GitHub - Zhendong-Wang/Prompt-Diffusion: Official PyTorch implementation of the paper "In-Context Learning Unlocked for Diffusion Models"

Prompt-Diffusion: In-Context Learning Unlocked for Diffusion Models

Project Page | Paper

In-Context Learning Unlocked for Diffusion Models
Zhendong Wang, Yifan Jiang, Yadong Lu, Yelong Shen, Pengcheng He, Weizhu Chen, Zhangyang Wang and Mingyuan Zhou

Abstract: We present Prompt Diffusion, a framework for enabling in-context learning in diffusion-based generative models. Given a pair of task-specific example images, such as depth from/to image and scribble from/to image, and a text guidance, our model automatically understands the underlying task and performs the same task on a new query image following the text guidance. To achieve this, we propose a vision-language prompt that can model a wide range of vision-language tasks and a diffusion model that takes it as input. The diffusion model is trained jointly on six different tasks using these prompts. The resulting Prompt Diffusion model becomes the first diffusion-based vision-language foundation model capable of in-context learning. It demonstrates high-quality in-context generation for the trained tasks and effectively generalizes to new, unseen vision tasks using their respective prompts. Our model also shows compelling text-guided image editing results. Our framework aims to facilitate research into in-context learning for computer vision, with code publicly available here.

Prompt Diffusion

Hugging Face Diffusers Suport

We thank the contribution of iczaw. Now Prompt-Diffusion is supported through the diffusers package. Following the guidance code below for a quick try:

import torch
from diffusers import DDIMScheduler, UniPCMultistepScheduler
from diffusers.utils import load_image
from promptdiffusioncontrolnet import PromptDiffusionControlNetModel
from pipeline_prompt_diffusion import PromptDiffusionPipeline


from PIL import ImageOps

image_a = ImageOps.invert(load_image("https://github.com/Zhendong-Wang/Prompt-Diffusion/blob/main/images_to_try/house_line.png?raw=true"))

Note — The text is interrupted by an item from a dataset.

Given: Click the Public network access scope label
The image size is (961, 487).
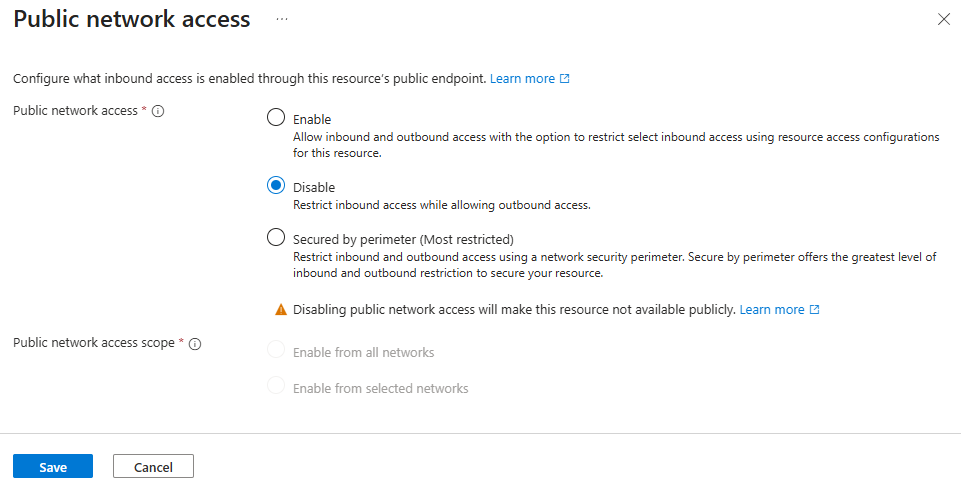Looking at the screenshot, I should [94, 343].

image_b = load_image("https://github.com/Zhendong-Wang/Prompt-Diffusion/blob/main/images_to_try/house.png?raw=true")
query = ImageOps.invert(load_image("https://github.com/Zhendong-Wang/Prompt-Diffusion/blob/main/images_to_try/new_01.png?raw=true"))

# load prompt diffusion controlnet and prompt diffusion

controlnet = PromptDiffusionControlNetModel.from_pretrained("zhendongw/prompt-diffusion-diffusers", subfolder="controlnet", torch_dtype=torch.float16)
pipe = PromptDiffusionPipeline.from_pretrained("zhendongw/prompt-diffusion-diffusers", controlnet=controlnet).to(torch_dtype=torch.float16).to('cuda')

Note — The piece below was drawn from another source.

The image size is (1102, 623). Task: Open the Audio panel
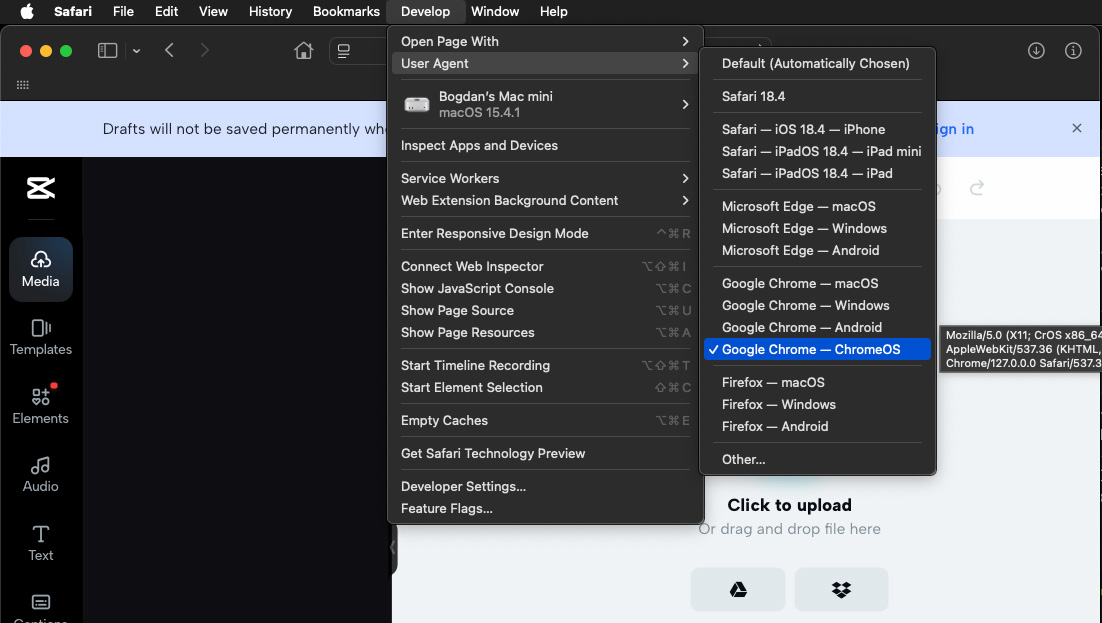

# speed up diffusion process with faster scheduler and memory optimization
pipe.scheduler = DDIMScheduler.from_config(pipe.scheduler.config)
# pipe.scheduler = UniPCMultistepScheduler.from_config(pipe.scheduler.config)

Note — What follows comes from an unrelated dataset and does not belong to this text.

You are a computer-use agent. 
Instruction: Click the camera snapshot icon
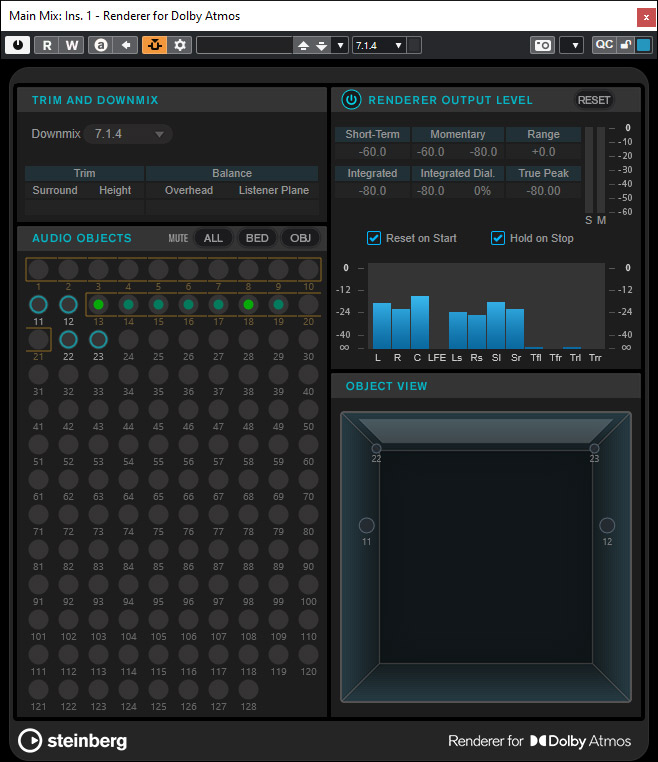click(x=542, y=45)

# remove following line if xformers is not installed
# pipe.enable_xformers_memory_efficient_attention()
# pipe.enable_model_cpu_offload()

# generate image
generator = torch.manual_seed(2023)
image = pipe("a tortoise", num_inference_steps=50, generator=generator, image_pair=[image_a,image_b], image=query).images[0]
image.save('./test.png')

Prepare Dataset

We use the public dataset proposed by InstructPix2Pix as our base dataset, which consists of around 310k image-caption pairs. Furthermore, we apply the ControlNet annotators to collect image conditions such as HED/Depth/Segmentation maps of images. The code for collecting image conditions is provided in annotate_data.py.

Training

Training a Prompt Diffusion is as easy as follows,

python tool_add_control.py 'path to your stable diffusion checkpoint, e.g., /.../v1-5-pruned-emaonly.ckpt' ./models/control_sd15_ini.ckpt

python train.py --name 'experiment name' --gpus=8 --num_nodes=1 \
       --logdir 'your logdir path' \
       --data_config './models/dataset.yaml' --base './models/cldm_v15.yaml' \
       --sd_locked

We also provide the job script in scripts/train_v1-5.sh for an easy run.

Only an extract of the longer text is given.